Sunday, November 10, 2002

Puma Man... He Flies Like A Moron

Original Title: You Might Be A Pumaman If...

Cat 2
You Might Be A PumaMan If...
1. Your friend's father drives a Chevy; your father drives a large Christmas ornament.
2. Seventies' commercial music always comes on whenever you do ANYTHING.
3. Your best friend happens to be an Aztec onion with the habit of throwing people out windows.
4. You only sense danger when there ISN'T any.
5. Your weapon of choice: a plunger.
6. You've got a belt buckle big enough to make a Texan proud (I know, it's broad stereotype.
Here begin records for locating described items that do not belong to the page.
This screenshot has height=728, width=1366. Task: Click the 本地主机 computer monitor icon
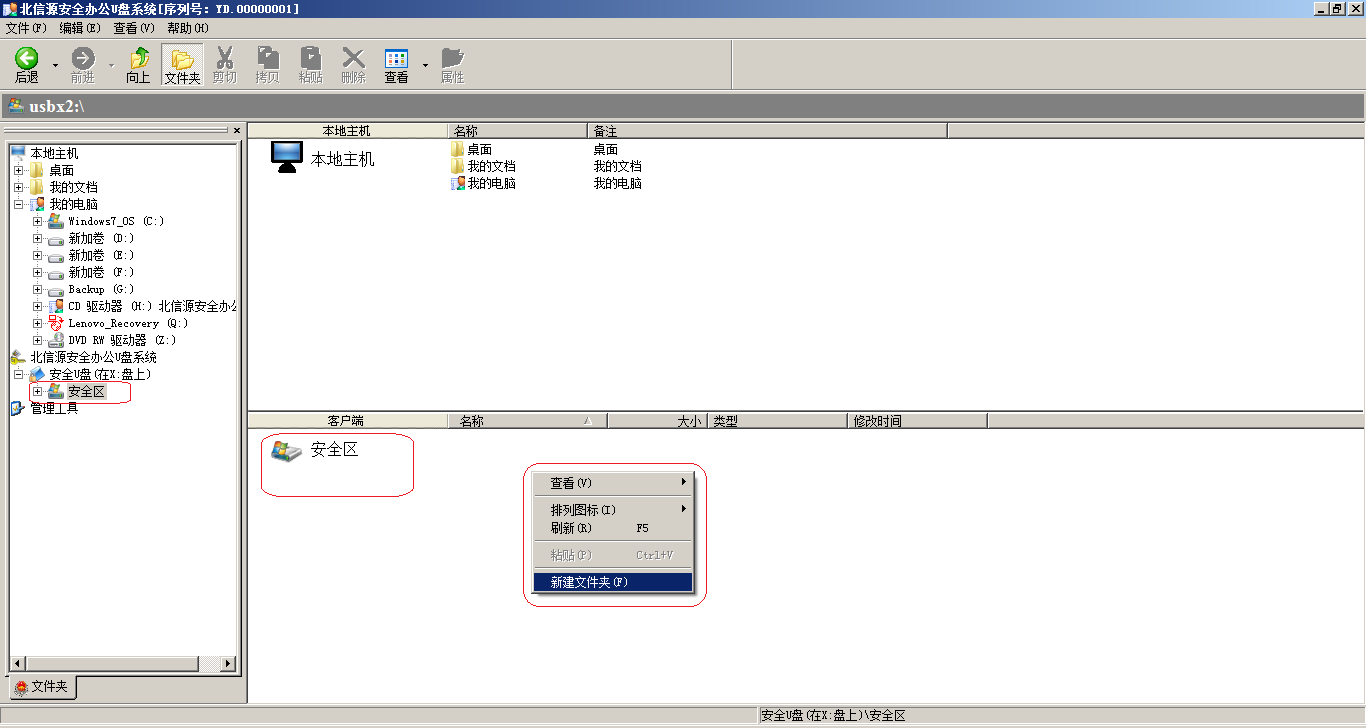coord(287,157)
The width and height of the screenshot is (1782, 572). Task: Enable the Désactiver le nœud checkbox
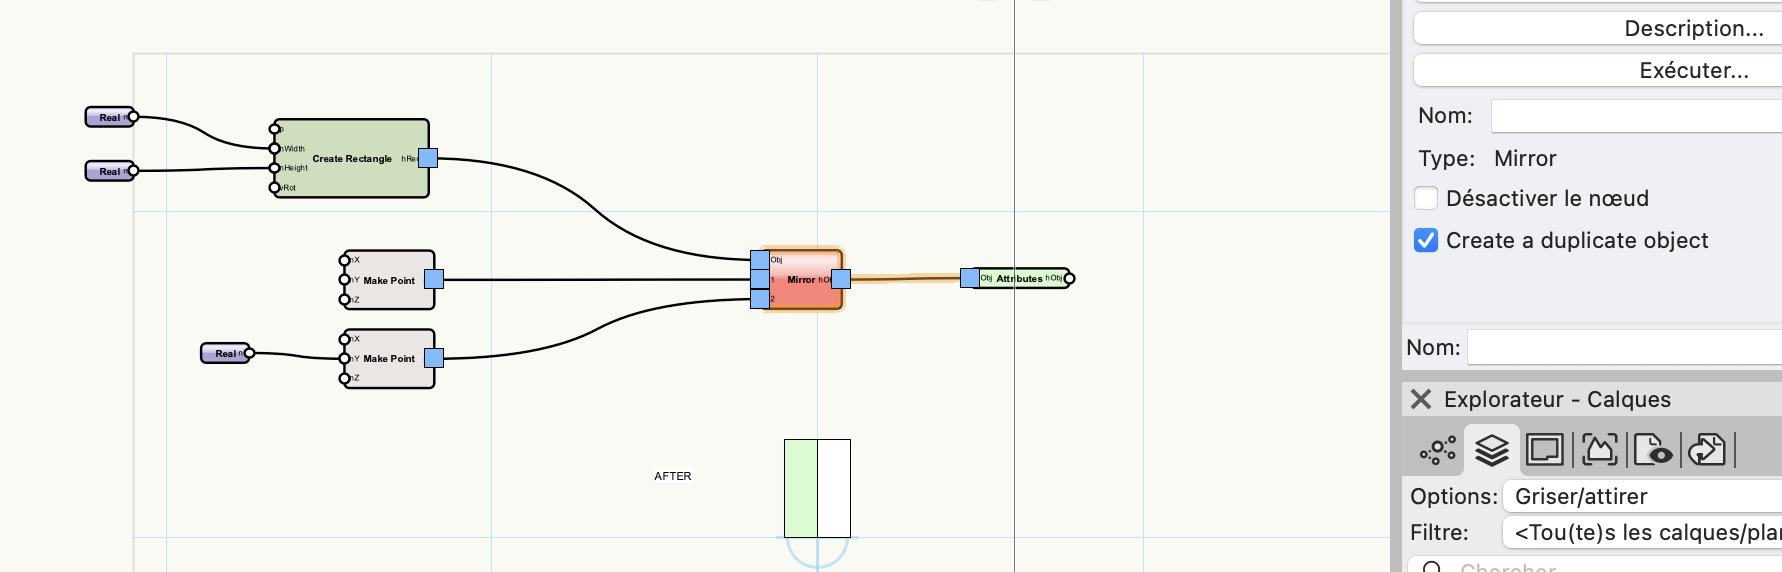point(1426,198)
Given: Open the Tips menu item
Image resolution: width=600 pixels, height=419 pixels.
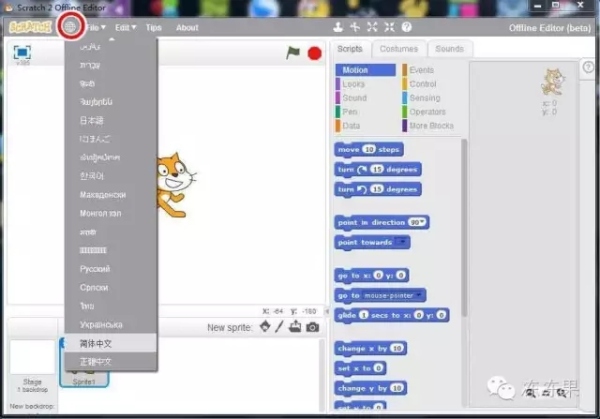Looking at the screenshot, I should point(153,27).
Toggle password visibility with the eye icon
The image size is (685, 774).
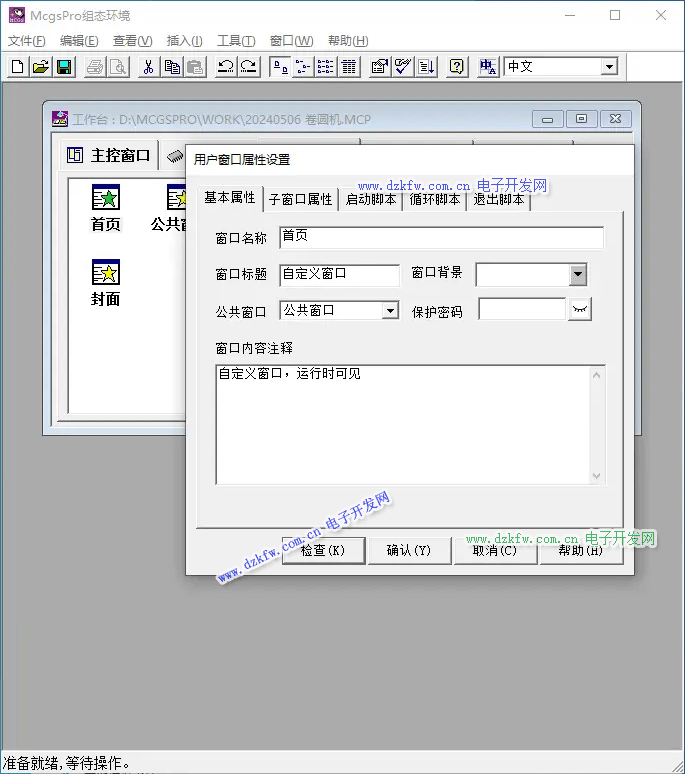click(580, 310)
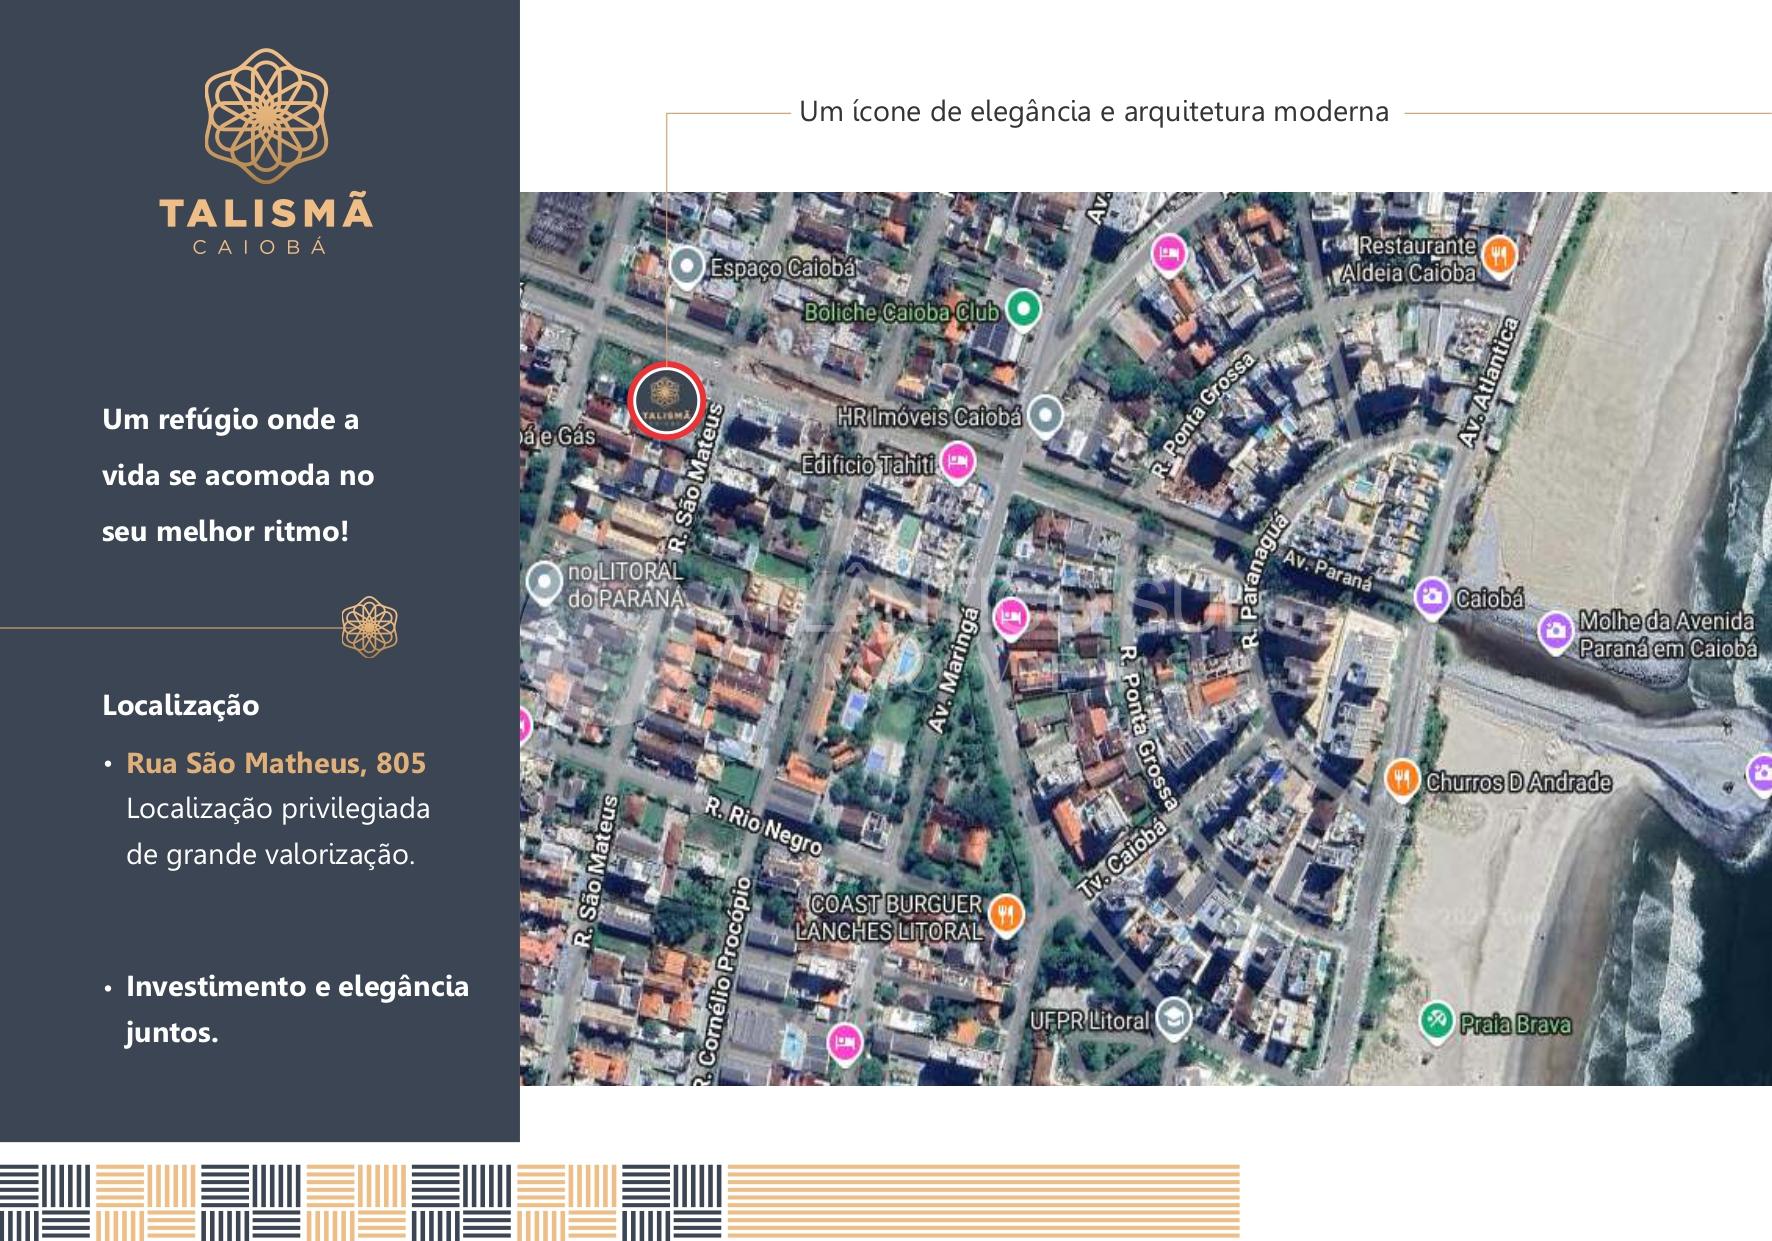Open the Restaurante Aldeia Caioba restaurant pin
Image resolution: width=1772 pixels, height=1241 pixels.
coord(1497,255)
My apologies to Texans.)
7. Your girlfriend has a mouth wider than a Japanese anime character, and sugar-frosted eyes to boot.
8. You've spent the last three months trying to get your best friend to remember your real name; he keeps calling you "Neil."
9. Crashing British fire trucks is a sport, as far as you're concerned.
10. Your sense of fashion is inspired by Big Bird and Alan Alda.
11. Even while swimming, you can still pull off the dry look.
12. The black, leather jumpsuits that your enemies wear made Mr. Blackwell realize that all his work has been for nothing.
13. When in an airplane, you insist to the flight attendant that the correct flying position is with your southern end in the air.
14. No matter how many restraining orders you get, you're STILL followed everywhere by Donald Pleasance.
15. Your science teacher was perplexed when the egg you dropped from the top of the school building fell at a sixty degree angle.
16. You consider JUMPING AROUND LIKE AN IDIOT an artform.